Capsule shell moisture content can be estimated by comparing the average weight of a sample of empty capsules to the acceptance range supplied by the manufacturer or by assessing the weight loss on drying at 105°C for 17 hours
(28). A useful, shorter screening test may be developed by correlating the 17-hour "loss on drying" results with those generated at slightly elevated temperatures
(29) (between 105°C and 120°C) for shorter time periods (e.g., 5-10 minutes) using a gravimetric analyzer such as the Computrac® 2000 (Arizona Instruments, Phoenix, Arizona, U.S.A.). The relationship between HGC brittleness and moisture content is shown in Figure 1 (30). These data were generated by spreading 100 capsules on a 4-inch diameter circular sample test pan, which was subsequently compressed with a platen and held at 1500 psi for 5 to 15 seconds. The number of capsules broken under these conditions represents the percent brittleness of the sample. Empty capsule shells that have remained outside of controlled environmental conditions (between 68°F and 77°F, and 40% and 60% RH), either in the laboratory or in the manufacturing environment, should be discarded prior to resumption of filling operations. During manufacturing operations, empty capsule shells should not remain in the hopper overnight, during lunch breaks, or over other extended periods of work stoppage.

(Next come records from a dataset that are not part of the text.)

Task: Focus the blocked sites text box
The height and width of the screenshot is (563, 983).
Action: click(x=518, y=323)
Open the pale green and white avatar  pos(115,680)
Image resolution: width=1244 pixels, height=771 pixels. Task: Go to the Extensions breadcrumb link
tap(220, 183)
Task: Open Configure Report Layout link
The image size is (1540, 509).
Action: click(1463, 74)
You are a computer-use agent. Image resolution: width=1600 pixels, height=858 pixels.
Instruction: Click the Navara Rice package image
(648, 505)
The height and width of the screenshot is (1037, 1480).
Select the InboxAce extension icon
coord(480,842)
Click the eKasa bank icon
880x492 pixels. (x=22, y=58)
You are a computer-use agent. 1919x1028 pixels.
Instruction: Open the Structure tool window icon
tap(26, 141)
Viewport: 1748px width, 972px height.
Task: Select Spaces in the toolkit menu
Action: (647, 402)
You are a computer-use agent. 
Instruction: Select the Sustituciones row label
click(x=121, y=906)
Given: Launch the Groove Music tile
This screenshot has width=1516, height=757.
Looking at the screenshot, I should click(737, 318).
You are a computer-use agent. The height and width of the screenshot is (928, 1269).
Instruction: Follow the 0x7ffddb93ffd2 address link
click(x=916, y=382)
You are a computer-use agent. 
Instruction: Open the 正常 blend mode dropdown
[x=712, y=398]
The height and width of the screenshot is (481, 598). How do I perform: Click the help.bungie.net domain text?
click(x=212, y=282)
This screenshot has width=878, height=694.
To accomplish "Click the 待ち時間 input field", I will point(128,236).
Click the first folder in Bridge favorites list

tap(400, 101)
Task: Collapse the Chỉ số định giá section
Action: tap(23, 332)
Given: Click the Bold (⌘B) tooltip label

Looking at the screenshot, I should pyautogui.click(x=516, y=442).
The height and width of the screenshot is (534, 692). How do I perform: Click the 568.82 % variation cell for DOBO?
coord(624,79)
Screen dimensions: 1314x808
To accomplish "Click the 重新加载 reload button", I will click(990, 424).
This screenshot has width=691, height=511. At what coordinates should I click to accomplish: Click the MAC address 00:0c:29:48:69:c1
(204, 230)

Since excipients can also significantly influence capsule moisture content and physical integrity, formulations need to be selected with regard to their relative humectant properties. Hygroscopic materials such as glycerol, low molecular weight polyethylene glycols (<1000 molecular weight), and propylene glycol are generally unsuitable for HGC products in appreciable levels since they tend to draw
moisture into the capsule shell from humid environments, leading to capsule softening. Conversely, under conditions of low environmental humidity, these excipients can dehydrate the capsule shell leading to brittleness. A variety of simple screening tests can be performed during formulation development to evaluate the moisture affinity profiles of various excipients and their respective compatibilities with the HGC shell (31). One method that requires relatively long periods of time (several weeks), involves evaluating differences in weight gain or loss between small groups or 10 to 20 filled or empty control capsule shells stored under a range of humidity conditions (2.5-65%). Those formulations that maintain their weight within a range of ±2%, relative to the empty capsule control, are considered to be hygroscopically compatible with the capsule.